» **What this task involves**
Among the lines of data below, reproduce only those from the one with "This screenshot has height=698, width=773." through the one with "This screenshot has width=1264, height=776.", exactly as they stand, both ends included.

» **Data shown**
----------

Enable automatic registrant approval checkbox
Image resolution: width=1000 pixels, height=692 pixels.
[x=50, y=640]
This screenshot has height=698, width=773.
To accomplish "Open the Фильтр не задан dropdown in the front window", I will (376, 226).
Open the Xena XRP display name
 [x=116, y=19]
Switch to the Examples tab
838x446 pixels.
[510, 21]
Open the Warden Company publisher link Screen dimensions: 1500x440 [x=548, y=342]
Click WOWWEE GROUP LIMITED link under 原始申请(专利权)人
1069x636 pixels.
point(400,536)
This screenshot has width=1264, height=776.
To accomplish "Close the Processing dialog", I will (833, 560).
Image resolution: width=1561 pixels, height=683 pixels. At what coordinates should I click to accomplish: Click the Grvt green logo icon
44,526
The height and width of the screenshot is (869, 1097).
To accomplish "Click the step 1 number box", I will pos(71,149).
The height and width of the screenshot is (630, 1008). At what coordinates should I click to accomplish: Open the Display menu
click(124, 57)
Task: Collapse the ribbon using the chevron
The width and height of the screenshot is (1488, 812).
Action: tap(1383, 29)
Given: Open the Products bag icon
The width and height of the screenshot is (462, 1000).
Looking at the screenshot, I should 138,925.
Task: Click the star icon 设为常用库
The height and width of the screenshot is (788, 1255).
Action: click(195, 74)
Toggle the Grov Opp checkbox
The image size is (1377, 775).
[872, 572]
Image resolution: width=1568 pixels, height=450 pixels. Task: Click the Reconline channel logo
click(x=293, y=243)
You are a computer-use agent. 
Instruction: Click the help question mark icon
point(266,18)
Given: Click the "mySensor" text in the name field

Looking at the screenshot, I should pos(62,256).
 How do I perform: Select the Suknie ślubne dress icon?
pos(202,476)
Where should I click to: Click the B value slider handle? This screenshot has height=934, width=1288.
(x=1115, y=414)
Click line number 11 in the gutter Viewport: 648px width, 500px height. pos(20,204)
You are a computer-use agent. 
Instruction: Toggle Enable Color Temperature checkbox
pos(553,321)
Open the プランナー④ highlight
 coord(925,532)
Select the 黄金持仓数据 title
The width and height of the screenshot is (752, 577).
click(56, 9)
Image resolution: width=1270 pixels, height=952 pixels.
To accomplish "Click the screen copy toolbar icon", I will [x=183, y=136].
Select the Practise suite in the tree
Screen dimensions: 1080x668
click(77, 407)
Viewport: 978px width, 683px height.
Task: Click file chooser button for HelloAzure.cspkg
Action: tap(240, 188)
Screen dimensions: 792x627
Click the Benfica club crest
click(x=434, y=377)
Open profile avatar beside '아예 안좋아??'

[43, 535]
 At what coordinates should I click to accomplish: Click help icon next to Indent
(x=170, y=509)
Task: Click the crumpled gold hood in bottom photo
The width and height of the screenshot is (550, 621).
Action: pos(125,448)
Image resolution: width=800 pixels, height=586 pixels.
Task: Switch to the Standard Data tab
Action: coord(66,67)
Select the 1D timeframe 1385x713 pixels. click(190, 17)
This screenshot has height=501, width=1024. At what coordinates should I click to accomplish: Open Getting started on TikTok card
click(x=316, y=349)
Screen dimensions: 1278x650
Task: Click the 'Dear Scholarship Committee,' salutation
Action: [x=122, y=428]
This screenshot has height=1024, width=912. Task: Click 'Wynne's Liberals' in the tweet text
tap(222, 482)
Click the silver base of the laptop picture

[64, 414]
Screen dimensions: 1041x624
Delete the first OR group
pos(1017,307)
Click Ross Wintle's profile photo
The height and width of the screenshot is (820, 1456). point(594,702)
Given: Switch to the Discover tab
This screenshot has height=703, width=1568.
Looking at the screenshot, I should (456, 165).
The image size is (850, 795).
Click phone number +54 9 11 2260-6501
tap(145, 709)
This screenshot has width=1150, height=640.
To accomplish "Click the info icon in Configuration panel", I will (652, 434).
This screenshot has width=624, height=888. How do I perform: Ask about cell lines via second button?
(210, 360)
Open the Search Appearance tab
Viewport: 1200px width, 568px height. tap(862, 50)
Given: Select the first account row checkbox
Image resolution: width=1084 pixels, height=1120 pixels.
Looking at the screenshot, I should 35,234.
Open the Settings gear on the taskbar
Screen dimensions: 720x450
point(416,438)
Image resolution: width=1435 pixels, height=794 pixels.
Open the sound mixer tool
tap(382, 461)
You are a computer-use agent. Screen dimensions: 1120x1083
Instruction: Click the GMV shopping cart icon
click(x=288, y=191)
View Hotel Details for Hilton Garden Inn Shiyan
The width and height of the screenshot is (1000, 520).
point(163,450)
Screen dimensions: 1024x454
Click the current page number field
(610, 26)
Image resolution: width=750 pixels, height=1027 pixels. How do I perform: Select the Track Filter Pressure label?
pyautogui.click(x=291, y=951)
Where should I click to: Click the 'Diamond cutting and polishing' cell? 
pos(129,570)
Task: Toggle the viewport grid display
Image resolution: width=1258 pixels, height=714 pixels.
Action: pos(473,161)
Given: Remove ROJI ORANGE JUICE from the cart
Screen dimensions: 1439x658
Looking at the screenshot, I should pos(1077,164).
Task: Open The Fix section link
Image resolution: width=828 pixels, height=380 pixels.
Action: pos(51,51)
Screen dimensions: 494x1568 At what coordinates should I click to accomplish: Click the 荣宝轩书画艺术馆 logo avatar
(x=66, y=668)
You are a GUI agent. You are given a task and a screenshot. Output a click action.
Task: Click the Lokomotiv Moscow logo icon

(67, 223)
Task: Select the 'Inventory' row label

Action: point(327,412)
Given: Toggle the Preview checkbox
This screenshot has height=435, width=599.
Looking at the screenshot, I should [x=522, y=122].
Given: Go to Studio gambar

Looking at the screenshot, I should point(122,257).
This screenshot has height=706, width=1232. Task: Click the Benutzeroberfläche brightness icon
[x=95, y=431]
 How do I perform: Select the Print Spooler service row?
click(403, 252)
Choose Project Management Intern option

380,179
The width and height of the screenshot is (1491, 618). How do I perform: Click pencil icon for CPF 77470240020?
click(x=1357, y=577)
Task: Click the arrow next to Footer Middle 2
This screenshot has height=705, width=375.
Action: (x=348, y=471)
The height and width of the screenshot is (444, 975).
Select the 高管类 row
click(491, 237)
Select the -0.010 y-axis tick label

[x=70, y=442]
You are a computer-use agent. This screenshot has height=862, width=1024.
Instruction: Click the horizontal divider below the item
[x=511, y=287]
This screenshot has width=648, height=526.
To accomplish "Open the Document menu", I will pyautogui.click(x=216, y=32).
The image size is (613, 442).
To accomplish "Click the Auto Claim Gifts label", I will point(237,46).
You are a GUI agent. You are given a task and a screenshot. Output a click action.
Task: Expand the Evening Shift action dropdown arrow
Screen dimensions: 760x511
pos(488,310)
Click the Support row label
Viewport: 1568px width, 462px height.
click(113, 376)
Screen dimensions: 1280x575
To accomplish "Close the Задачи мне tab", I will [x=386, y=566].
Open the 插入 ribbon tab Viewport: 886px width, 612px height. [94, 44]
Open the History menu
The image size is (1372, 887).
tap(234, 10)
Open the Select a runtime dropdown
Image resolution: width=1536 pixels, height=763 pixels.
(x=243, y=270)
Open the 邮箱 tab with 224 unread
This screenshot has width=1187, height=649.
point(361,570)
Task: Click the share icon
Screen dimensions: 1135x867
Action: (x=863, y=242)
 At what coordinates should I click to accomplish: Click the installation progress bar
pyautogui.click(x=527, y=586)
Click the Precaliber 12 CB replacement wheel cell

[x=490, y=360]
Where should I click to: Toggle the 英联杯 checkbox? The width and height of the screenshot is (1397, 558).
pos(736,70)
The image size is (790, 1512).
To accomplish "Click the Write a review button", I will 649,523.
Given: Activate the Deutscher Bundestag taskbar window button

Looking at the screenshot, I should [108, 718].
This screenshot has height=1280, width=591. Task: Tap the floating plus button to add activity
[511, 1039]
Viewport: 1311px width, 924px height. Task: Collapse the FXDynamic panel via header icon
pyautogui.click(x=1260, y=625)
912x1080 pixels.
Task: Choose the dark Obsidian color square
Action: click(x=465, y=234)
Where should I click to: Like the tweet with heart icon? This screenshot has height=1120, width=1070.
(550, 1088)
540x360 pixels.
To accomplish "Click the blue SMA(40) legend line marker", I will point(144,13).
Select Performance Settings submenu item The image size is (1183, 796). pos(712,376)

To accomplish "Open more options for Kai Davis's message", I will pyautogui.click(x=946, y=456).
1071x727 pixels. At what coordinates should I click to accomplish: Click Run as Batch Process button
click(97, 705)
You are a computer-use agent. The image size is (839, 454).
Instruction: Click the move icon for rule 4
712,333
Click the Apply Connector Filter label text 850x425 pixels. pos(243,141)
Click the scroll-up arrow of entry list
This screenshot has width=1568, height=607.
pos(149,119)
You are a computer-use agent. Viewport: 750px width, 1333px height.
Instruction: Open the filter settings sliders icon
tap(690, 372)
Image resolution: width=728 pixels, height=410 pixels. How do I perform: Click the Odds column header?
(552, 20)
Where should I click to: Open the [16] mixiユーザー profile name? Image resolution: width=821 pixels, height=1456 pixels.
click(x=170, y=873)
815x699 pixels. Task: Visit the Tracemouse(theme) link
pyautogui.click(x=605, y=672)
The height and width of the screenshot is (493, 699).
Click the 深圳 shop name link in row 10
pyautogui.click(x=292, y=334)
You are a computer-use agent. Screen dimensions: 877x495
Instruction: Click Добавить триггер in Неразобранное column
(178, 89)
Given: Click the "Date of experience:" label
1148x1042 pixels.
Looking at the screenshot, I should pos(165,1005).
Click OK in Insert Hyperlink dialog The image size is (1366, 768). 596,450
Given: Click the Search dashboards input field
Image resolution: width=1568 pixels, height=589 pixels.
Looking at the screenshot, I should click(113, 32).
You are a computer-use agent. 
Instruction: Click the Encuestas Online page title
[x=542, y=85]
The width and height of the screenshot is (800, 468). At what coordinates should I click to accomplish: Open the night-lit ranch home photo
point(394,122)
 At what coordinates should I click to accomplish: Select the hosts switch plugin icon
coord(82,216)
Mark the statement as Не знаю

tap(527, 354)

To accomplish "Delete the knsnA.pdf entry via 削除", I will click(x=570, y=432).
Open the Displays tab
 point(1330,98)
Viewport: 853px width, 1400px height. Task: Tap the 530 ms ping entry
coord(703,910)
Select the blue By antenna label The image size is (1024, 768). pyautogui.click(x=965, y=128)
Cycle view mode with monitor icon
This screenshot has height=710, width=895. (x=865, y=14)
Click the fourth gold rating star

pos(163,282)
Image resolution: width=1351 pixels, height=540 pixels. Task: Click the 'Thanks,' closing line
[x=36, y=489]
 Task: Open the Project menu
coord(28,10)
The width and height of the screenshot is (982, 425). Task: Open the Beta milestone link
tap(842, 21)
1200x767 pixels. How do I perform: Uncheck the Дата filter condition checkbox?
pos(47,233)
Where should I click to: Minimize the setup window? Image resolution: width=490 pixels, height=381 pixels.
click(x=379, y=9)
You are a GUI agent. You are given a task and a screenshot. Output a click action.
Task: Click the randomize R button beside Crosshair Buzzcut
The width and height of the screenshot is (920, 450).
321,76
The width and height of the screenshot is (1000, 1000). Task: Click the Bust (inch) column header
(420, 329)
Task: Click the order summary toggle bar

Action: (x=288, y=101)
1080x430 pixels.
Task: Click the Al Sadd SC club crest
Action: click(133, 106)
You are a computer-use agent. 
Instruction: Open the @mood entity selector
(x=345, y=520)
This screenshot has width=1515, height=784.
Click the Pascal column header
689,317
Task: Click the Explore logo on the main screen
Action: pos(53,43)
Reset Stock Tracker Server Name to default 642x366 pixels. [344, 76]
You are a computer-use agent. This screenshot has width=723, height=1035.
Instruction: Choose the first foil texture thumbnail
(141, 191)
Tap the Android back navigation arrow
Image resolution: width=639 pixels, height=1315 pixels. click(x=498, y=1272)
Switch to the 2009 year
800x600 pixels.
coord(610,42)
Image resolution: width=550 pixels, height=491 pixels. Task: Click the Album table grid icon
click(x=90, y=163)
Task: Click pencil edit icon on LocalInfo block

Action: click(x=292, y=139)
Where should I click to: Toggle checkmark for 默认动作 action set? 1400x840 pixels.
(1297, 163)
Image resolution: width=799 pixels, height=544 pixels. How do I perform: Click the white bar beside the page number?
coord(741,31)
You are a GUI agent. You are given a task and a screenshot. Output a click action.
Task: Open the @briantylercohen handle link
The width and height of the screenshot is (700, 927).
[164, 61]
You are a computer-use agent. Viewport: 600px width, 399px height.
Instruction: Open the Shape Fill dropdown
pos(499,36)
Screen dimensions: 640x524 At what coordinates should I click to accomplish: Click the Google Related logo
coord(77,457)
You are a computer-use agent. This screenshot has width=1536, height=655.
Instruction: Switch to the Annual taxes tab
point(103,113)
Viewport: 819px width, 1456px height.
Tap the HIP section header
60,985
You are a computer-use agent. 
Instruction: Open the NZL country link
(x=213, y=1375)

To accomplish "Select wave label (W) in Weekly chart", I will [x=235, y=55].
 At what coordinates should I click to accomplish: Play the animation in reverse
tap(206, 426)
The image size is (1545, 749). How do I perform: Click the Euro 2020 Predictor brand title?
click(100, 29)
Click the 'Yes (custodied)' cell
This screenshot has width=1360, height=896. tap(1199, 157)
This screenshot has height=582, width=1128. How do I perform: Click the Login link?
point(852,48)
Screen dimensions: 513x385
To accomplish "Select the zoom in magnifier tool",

----------

» **Task output**
This screenshot has height=698, width=773.
To accomplish "Open the Фильтр не задан dropdown in the front window", I will (376, 226).
Open the Xena XRP display name
 [x=116, y=19]
Switch to the Examples tab
838x446 pixels.
[510, 21]
Open the Warden Company publisher link Screen dimensions: 1500x440 [x=548, y=342]
Click WOWWEE GROUP LIMITED link under 原始申请(专利权)人
1069x636 pixels.
point(400,536)
This screenshot has width=1264, height=776.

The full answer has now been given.